5 thoughts on “Dr. Brandon Credeur’s Response to Denver’s Channel 7 Witch-Hunt”

  1. PS: if you ‘moderate’ my comment out of existence, it’s a pretty sure sign that you’re a shill.

    Share the info, even if it’s hard for you as a chiropractor. These people are a stain on your profession.

  2. Bob, I’ve seen the video. I’ve read the details. I know exactly who this guy is (although not personally). There are plenty of people out there like him; he is by no means unique.

    As chiropractic doctors we are caught in an ugly place. We are extremely over-educated and underutilized. The very word “chiropractor” automatically pigeonholes us into a backcracker stereotype, even though our schooling mirrors conventional medical school quite closely in the foundational sciences. Yet, those of us who utilize an entirely different part of our education (lab analysis, biochemistry, and the Functional Medicine umbrella) are sucked right into the stereotype without so much as a second glance. So while I don’t support or agree with the behavior of attempting to hide the true nature of one’s degree, I can understand why it is done. The public is slow to adapt to new emerging concepts, such as a DC practicing Functional Medicine. It’s been done for a while and the Functional Medicine DCs are just as good as any other type of doctor (MD/DO/ND) practicing Functional Medicine and yet, the DC will encounter bias and discrimination. While it’s not an excuse for any attempt to mislead, I again can understand why this might happen.

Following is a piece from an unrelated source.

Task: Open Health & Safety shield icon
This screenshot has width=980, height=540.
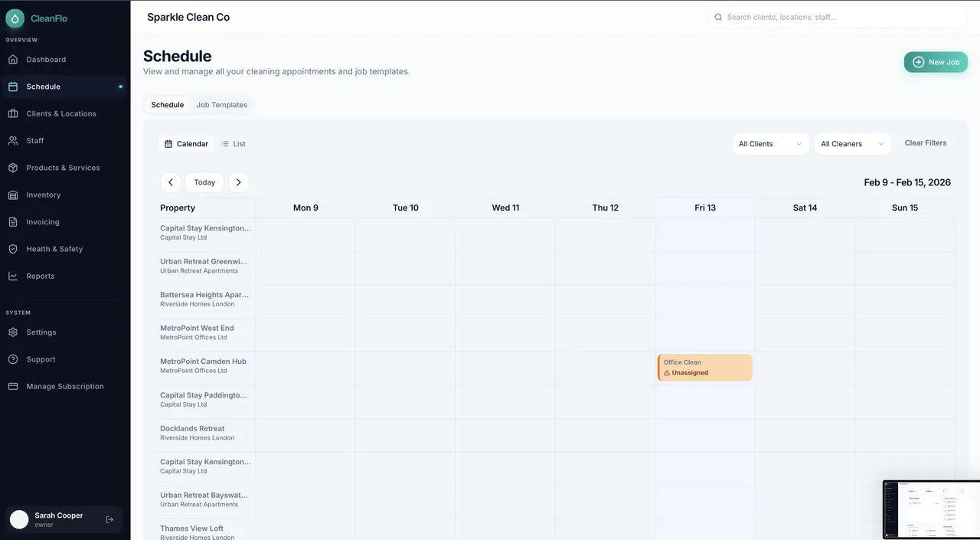Action: click(13, 249)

    Dr. Credeur is no angel, a point that I have made repeatedly in every single post I discuss. However, he is practicing Functional Endocrinology (a simple Google search brings a lot of info for those who only take the time to look), which is entirely within the scope of his practice in almost every state, and he has made it a point to differentiate Functional Endocrinology from conventional Endocrinology as practiced by the pathology-centric establishment. He also does mention on his website and elsewhere the magic little letters “DC” which are ALL that are needed to remain legal. The public does assume a certain amount of responsibility to exercise due diligence, and preferably BEFORE attempting to make an appointment, solicit advice, or otherwise choose that particular practitioner. There’s been a breach of self-responsibility on both sides, a point that I made clear in my posts.

  3. It’s not just a matter of practicing endocrinology. It’s being entirely deceptive about what is covered by insurance and what isn’t. It’s having an MD prescribe meds for patients they’ve never even spoken to. It’s peddling insanely expensive “supplements” without the patient really knowing what they are or knowing what they are supposed to do. They have you taking 20 pills a day.

  4. They specifically tell you that 70% of the office visit charge is covered by insurance when, in reality, only about 16% is covered. I have the insurance verification form they completed to prove it. I realized my mistake half way through his program (when the EOB statements started coming) and got a partial refund (May of 2010). Now, they don’t even do that. The supplements are a complete rip off. I essentially paid thousands of dollars for “nutritional counseling.” My insurance verification form states that my insurance covers nutritional counseling when in fact, it didn’t. I understand it was my fault for not checking on the benefits myself, but they outright lied to me. I’ll admit that changing my diet changed my left and I was helped a great deal, but nobody should pay as much as I did for nutritional counseling. If you are suffering from problems with diabetes or thyroid, go see an actual endocrinologist and/or a nutritionist. You will be helped and it will cost you a small fraction of what Dr. Credeur charges.